The Stone Pine (Pinus pinea) was much planted in and around Rome during the Mussolini era because of classical, Virgilian, association - this tree and the Italian cypress. Mussolini wanted to promote a rebirth of military imperialism. How do these ideas connect with Ottorini Respighi's great tone-poem of 1924, Pini di Roma, - I mean the final episode, in which a Roman legion returning from the East marches dramatically and somewhat terrifyingly into view along the Via Appia? Anyway, somewhere between the massive popularity of Respighi's work and the Fascist tree-planting scheme the Stone Pine (aka Umbrella Pine) became the avenue tree of choice in Rome. (According to Roberto Piperno, the popes had preferred elms; 19th-century planters favoured plane-trees.)

Humans have always spread plants around the Mediterranean and the Stone Pine may have been introduced to Italy - its native area the Iberian peninsula. Extracting the pine-nuts by hand from the large cone requires effort and an indifference to getting messy - the cone is very sticky with resin and the nutshells, once you have peeled off the vestigial wings, are covered in a sort of sooty dust. These very tough shells can then be cracked (carefully, without squidging the kernels) using pliers. It's a slow amusement, a slow way of eating not very much, on a hot pavement, somewhat akin to using your thumbnail to split open the leathery sunflower seeds known as pipas that are sold for almost nothing in large bags and leave little drifts of shells around café tables.
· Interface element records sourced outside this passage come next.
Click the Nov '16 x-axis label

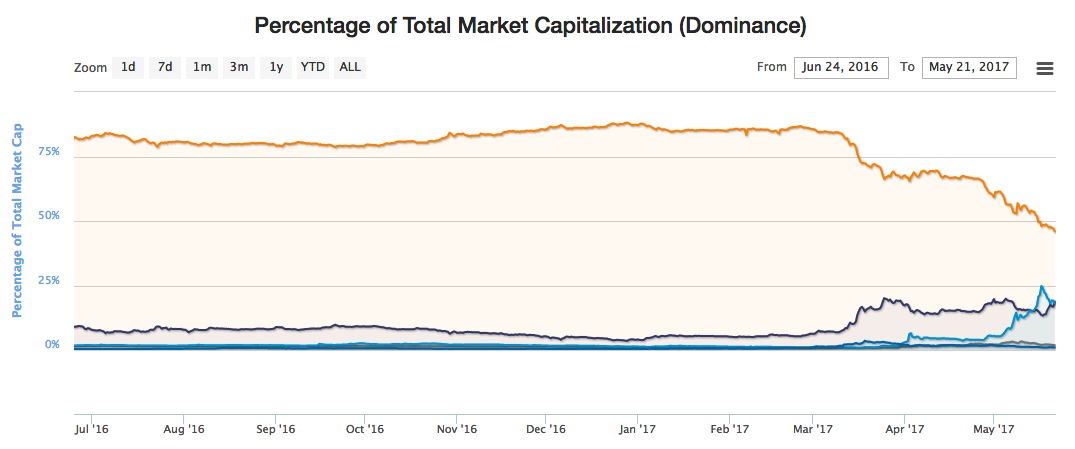pos(456,429)
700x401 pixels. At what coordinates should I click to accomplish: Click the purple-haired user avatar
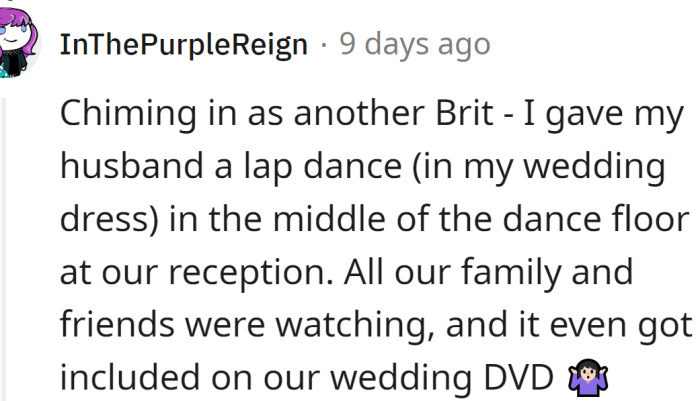[18, 38]
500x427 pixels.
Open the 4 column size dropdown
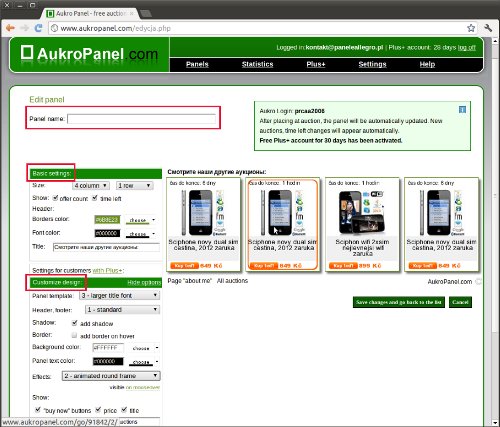91,185
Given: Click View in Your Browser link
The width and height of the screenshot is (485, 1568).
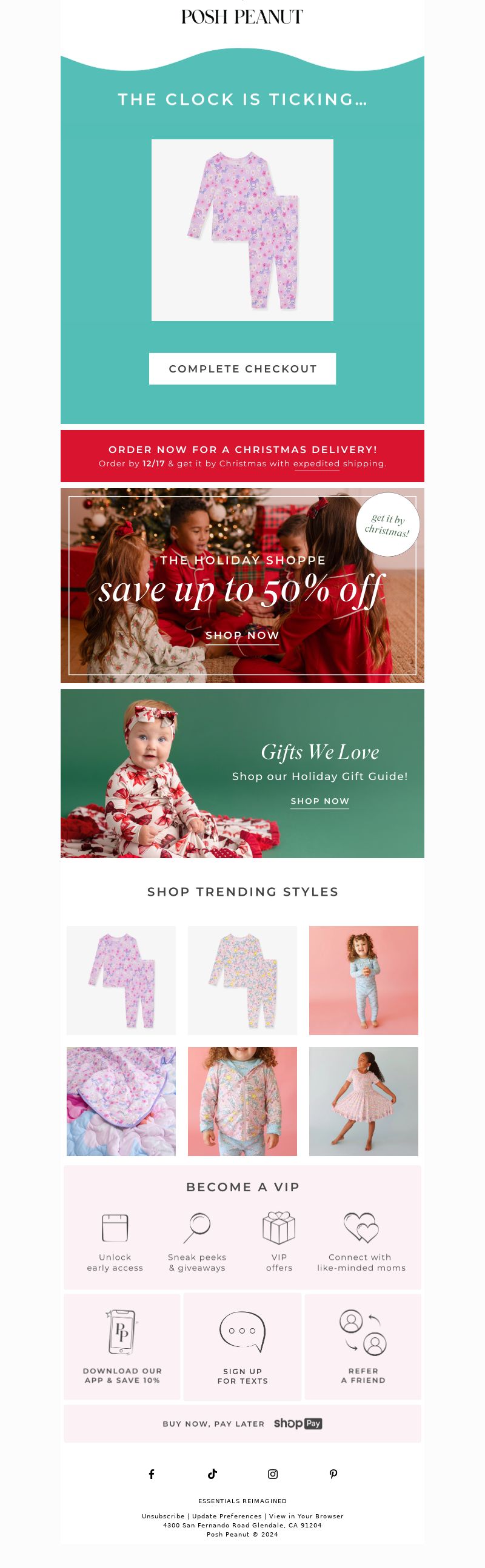Looking at the screenshot, I should (x=307, y=1517).
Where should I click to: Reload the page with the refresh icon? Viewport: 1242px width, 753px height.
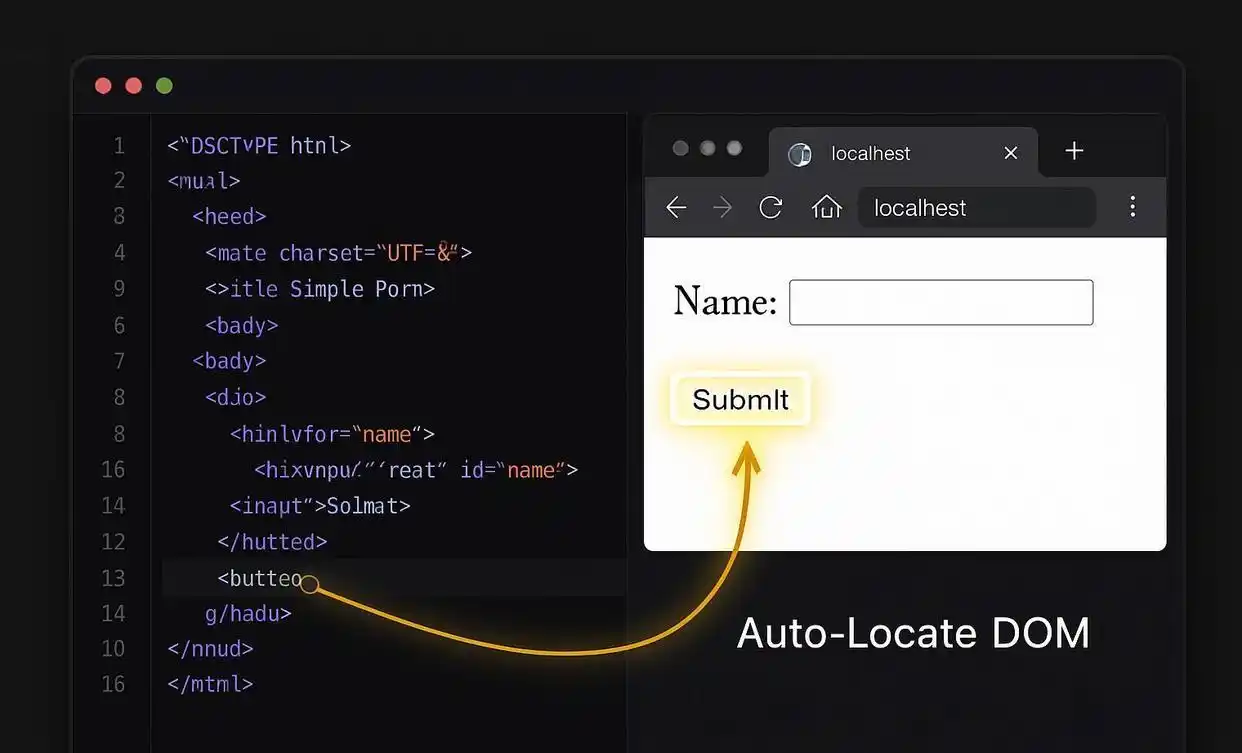(770, 207)
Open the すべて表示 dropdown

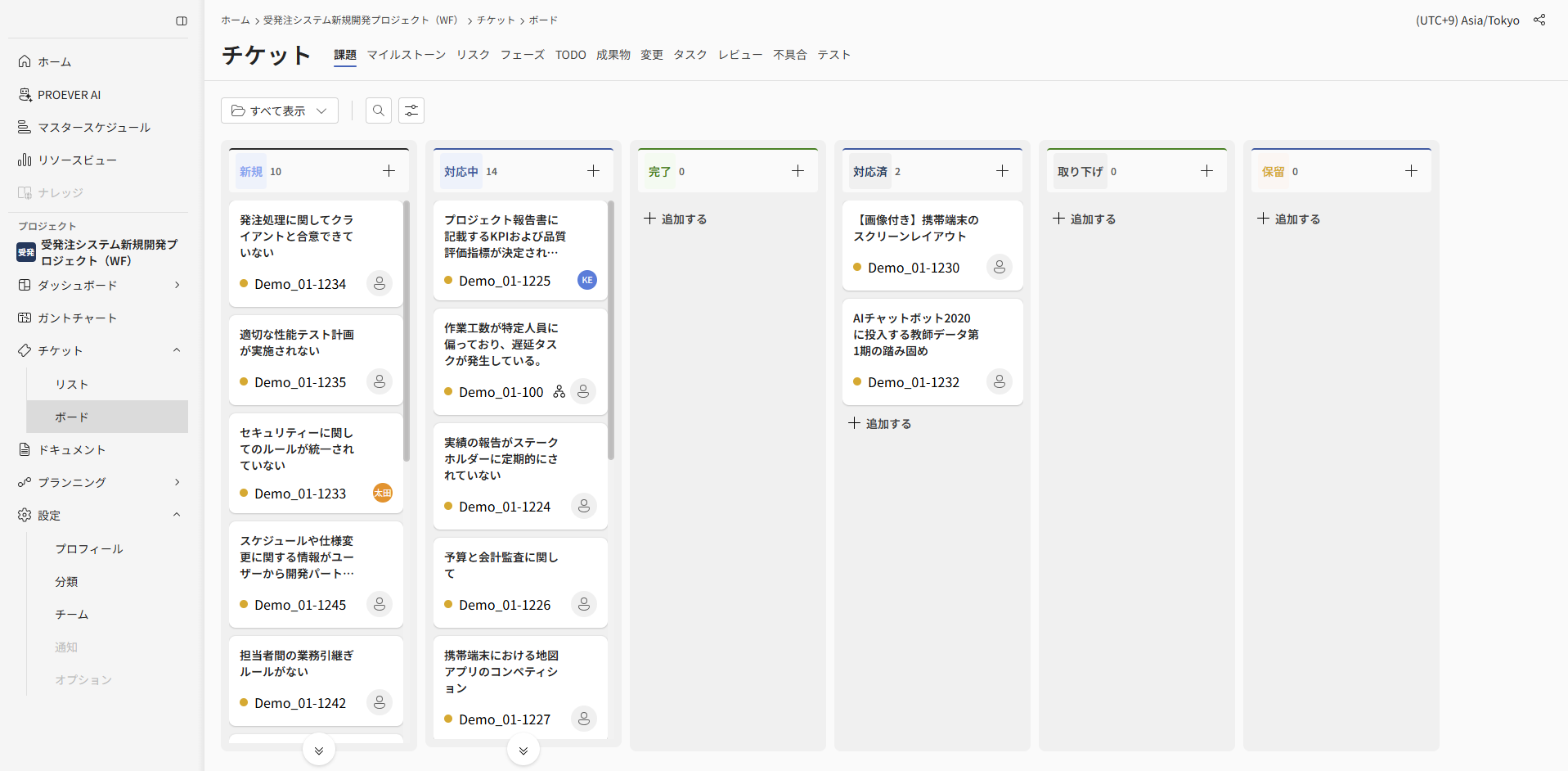280,110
Or what man is there of you, whom if his son ask bread, will he give him a stone? (Matt. 7:9)

Botanically the word fir survived only as a constituent of the English names for two other genera, the Silver Firs and the Douglas Firs - neither native to the British Isles. This is typical of the confusions embodied in non-scientific names - a linguistic category falling somewhere in between the Latin scientific name and the ancient pre-specific term. For example, many trees include the word "cedar" as part of their lay name, though botanically they are not cedars. People named exotic species by analogy with what they knew; timber merchants named any fragrant wood "cedar" if they possibly could, because the timber then commanded a better price. The same thing happens with flowers; e.g. the New World evening-primrose named by analogy with a popular Old World flower (which it is not related to and doesn't really look like - it's only from a distance, sprinkling a grassy bank with pale yellow, that you can sometimes catch the resemblance - it's important not to be able to see the tall tough stems). These names continue to sow confusion; it's not unusual to find cosmetic products using oil of evening-primrose whose packaging in Britain is illustrated with the familiar spring flower and all its lambkin and Easter bunny associations.